Amslink, the company I work for in Hanoi, paid for my first month of accommodation in a hotel. The hotel itself was pretty basic and did not meet my needs. After one week living in the hotel I new I had to find new accommodation as quickly as possible. I did what pretty much anyone person might do in my shoes; I typed into the google search bar “Apartments in Hanoi”. I found a couple companies through my research and went on countless viewings. Nothing was really that intriguing until I viewed this insanely nice luxury apartment. It was almost double my intended budget for housing... but I thought to myself “why not I’m in Hanoi”. I pulled the trigger, signed the lease and was living in a deluxe apartment that would probably have costed $2,000-$3,000 per month on the East Coast. The apartment in Hanoi was $550 a month, which made my budget tight but was definitely within reason.
I stayed about 5 months living in my lavish apartment before realising it was more than I needed. I wasn’t able to afford to travel like I wanted so I terminated the lease and decided to downsize.
Teachers I work with recommended that I join a couple Facebook groups. “Hanoi Massive” and “Hanoi Housing Community” Not using Facebook much I was fairly skeptical about my potential prospects.

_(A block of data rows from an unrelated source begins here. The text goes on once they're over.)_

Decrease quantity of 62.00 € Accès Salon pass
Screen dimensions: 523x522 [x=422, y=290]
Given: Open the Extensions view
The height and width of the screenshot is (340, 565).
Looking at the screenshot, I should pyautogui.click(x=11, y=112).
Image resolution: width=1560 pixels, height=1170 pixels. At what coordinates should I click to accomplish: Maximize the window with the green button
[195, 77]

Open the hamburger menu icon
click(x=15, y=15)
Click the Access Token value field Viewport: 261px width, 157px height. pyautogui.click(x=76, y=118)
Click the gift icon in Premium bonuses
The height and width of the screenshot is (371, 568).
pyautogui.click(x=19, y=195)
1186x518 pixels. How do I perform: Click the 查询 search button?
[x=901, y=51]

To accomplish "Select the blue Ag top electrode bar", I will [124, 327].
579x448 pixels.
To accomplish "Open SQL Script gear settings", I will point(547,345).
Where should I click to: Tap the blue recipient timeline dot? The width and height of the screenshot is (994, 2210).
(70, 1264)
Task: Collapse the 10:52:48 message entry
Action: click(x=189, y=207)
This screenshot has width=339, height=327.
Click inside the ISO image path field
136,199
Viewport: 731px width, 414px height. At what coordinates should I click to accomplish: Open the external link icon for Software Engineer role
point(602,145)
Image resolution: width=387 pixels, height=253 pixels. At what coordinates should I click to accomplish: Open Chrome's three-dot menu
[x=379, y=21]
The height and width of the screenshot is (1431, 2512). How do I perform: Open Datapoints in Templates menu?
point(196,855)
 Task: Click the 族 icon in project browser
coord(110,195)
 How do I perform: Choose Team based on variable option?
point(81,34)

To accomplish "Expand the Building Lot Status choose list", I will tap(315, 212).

However, I was totally blown away by all the options and found the groups to be extremely helpful. Instead of bouncing around from viewing to viewing with a realtor I could view everything as I scrolled through the group pages. A lot of housing posts were simply other teachers looking for subleases which was more attractive to me than going through a company. I found a nice studio apartment in “Hanoi Housing Community” and set up a viewing. At the time I had a kitten which made finding housing a little bit more complicated but after negotiating with my landlord I was able to move into a really nice studio apartment for $380 a month.
I stayed in my studio for 4 months before ultimately deciding on downsizing once again. A room opened up in a house down the street from my studio and I jumped on it. My landlord was very kind in letting me end my contract early and I helped her fill the space. The rent in my shared house is only $190. While it isn’t the nicest quality of living it does meet my basic needs. Compared to the luxury apartment I first moved into I’m now saving $360 a month!
What area to live in? Tay Ho District is by far where most the English teachers live. It’s a great area for those who want to be in a community of Westerners and live in a bit quieter area. It is farther out than other districts though and can make for longer commutes. Another area that is great for to live in is Ba Dinh. Ba Dinh is located on the opposite side of Lake Tay Ho and is a little closer to the the city center. Ba Dinh has a nice balance of Westerners and Vietnamese locals.
Where ever you plan on living make sure to do some research before you sign the lease. Often the shorter your lease is the more flexibility you’ll have if plans change. Whether it’s budget room or a luxury apartment you’ll be able to find whatever fits your needs in Hanoi.